EXERCISE DETAILS>
Please, starting at the line that contains "This screenshot has width=256, height=160.", reproduce every line exactly until the records run out, skipping all pictures.

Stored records
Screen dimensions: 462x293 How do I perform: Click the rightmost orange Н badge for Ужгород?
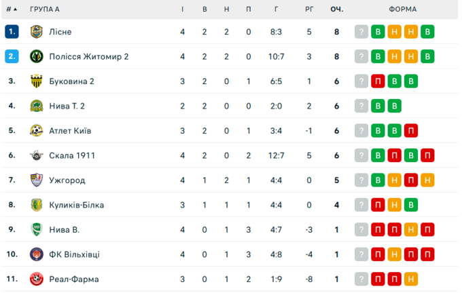(427, 180)
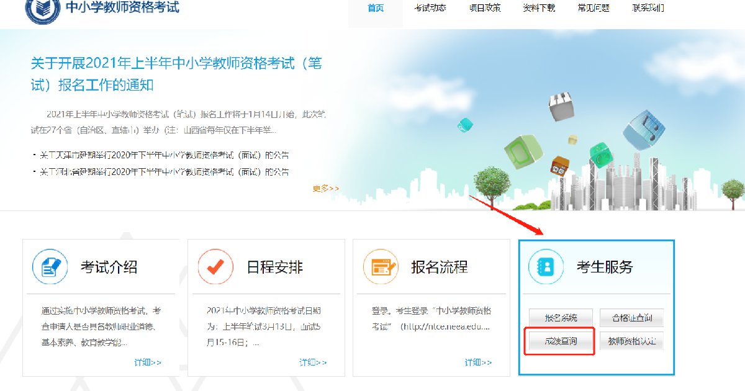Click the 日程安排 checkmark icon
The width and height of the screenshot is (745, 391).
coord(215,267)
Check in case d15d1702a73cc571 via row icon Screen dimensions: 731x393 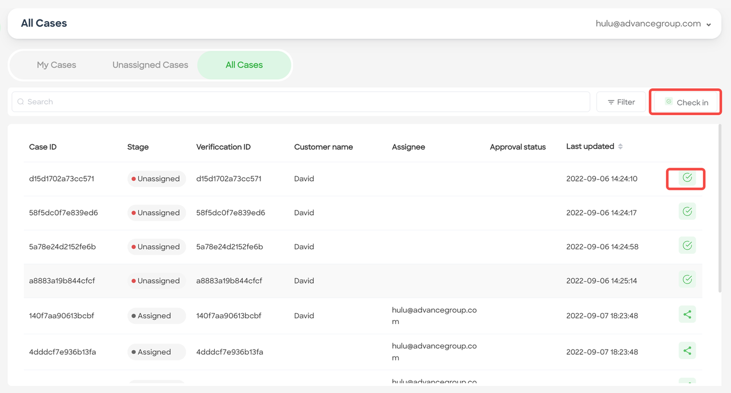point(687,178)
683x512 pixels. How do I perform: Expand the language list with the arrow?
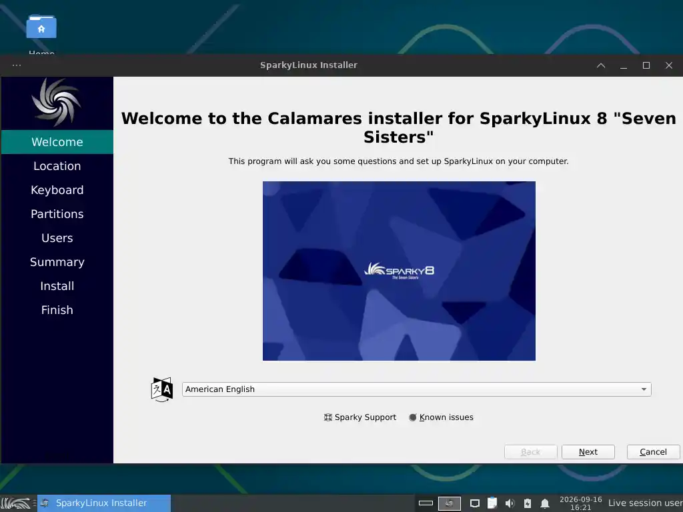coord(644,389)
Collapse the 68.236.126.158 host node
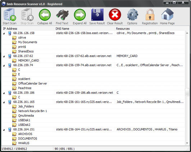The height and width of the screenshot is (152, 191). (x=4, y=33)
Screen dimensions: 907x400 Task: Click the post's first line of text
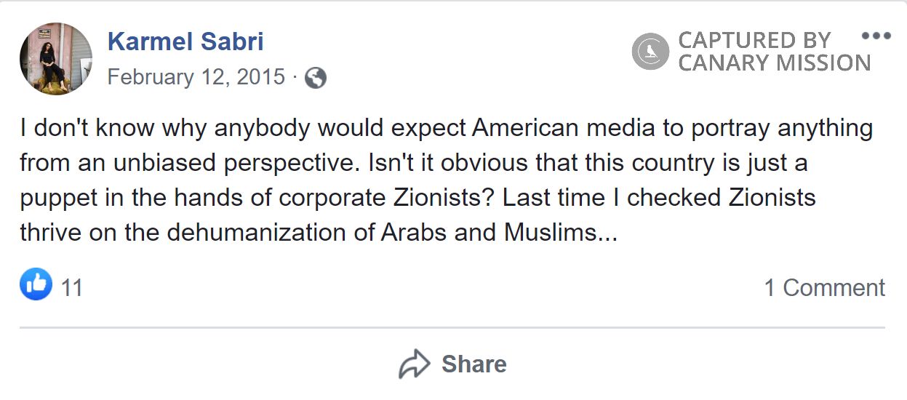click(446, 129)
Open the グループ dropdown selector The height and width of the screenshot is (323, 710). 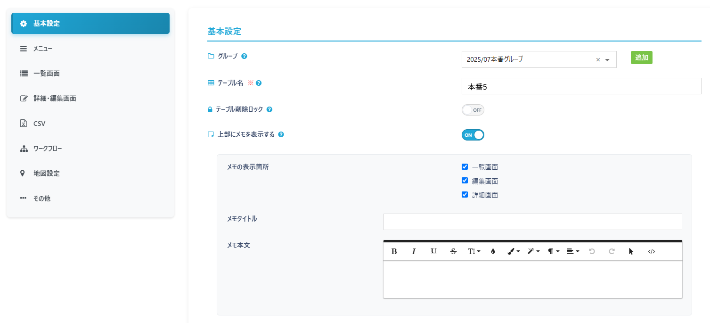[607, 59]
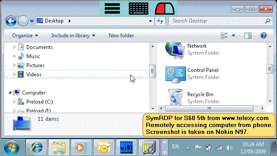Image resolution: width=277 pixels, height=156 pixels.
Task: Open the change view options arrow
Action: [x=233, y=36]
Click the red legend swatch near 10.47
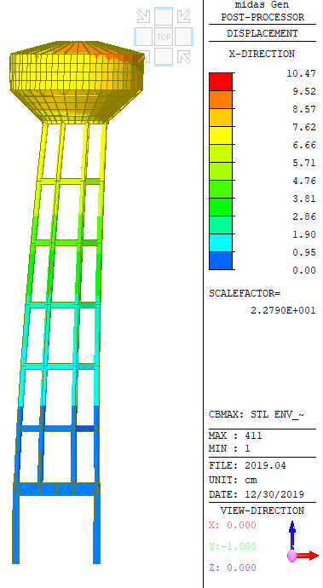This screenshot has width=323, height=588. [221, 82]
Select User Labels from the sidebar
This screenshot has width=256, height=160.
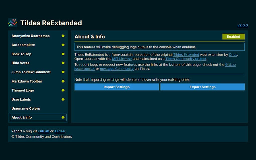pyautogui.click(x=21, y=99)

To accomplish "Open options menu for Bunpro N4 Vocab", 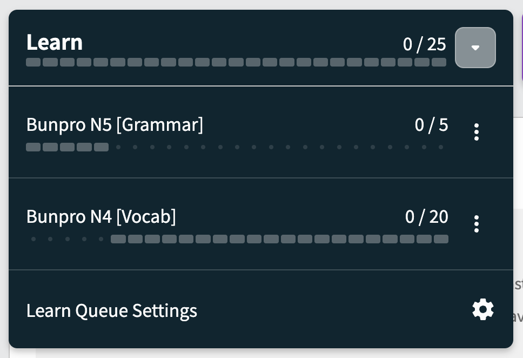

FINISHED TASK>
This screenshot has width=256, height=160.
pyautogui.click(x=21, y=99)

To accomplish "Open options menu for Bunpro N4 Vocab", 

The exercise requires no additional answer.